PROVIDED RECORDS section start

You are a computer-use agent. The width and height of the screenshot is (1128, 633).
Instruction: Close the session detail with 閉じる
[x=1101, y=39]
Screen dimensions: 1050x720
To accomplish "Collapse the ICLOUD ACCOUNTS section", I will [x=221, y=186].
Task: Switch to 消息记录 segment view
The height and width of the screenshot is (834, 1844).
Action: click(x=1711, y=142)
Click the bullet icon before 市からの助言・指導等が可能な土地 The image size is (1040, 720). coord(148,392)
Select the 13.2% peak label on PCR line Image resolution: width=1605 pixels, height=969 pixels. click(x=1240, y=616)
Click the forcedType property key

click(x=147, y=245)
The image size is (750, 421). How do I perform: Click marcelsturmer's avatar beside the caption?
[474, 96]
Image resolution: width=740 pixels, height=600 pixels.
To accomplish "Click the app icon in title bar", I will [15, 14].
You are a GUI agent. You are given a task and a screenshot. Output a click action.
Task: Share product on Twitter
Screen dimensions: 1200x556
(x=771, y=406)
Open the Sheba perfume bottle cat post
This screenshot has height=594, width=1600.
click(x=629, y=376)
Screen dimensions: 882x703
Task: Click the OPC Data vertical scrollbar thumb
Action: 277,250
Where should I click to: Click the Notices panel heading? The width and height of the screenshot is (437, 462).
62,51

PROVIDED RECORDS section end

◆ YOUR ASSIGNMENT
Reproduce the listing above exactly from the line containing "The image size is (750, 421)." through its last line, with both of those lines included.

◆ EXERCISE OUTPUT
The image size is (750, 421). How do I perform: Click marcelsturmer's avatar beside the caption?
[474, 96]
Image resolution: width=740 pixels, height=600 pixels.
To accomplish "Click the app icon in title bar", I will [15, 14].
You are a GUI agent. You are given a task and a screenshot. Output a click action.
Task: Share product on Twitter
Screen dimensions: 1200x556
(x=771, y=406)
Open the Sheba perfume bottle cat post
This screenshot has height=594, width=1600.
click(x=629, y=376)
Screen dimensions: 882x703
Task: Click the OPC Data vertical scrollbar thumb
Action: 277,250
Where should I click to: Click the Notices panel heading? The width and height of the screenshot is (437, 462).
62,51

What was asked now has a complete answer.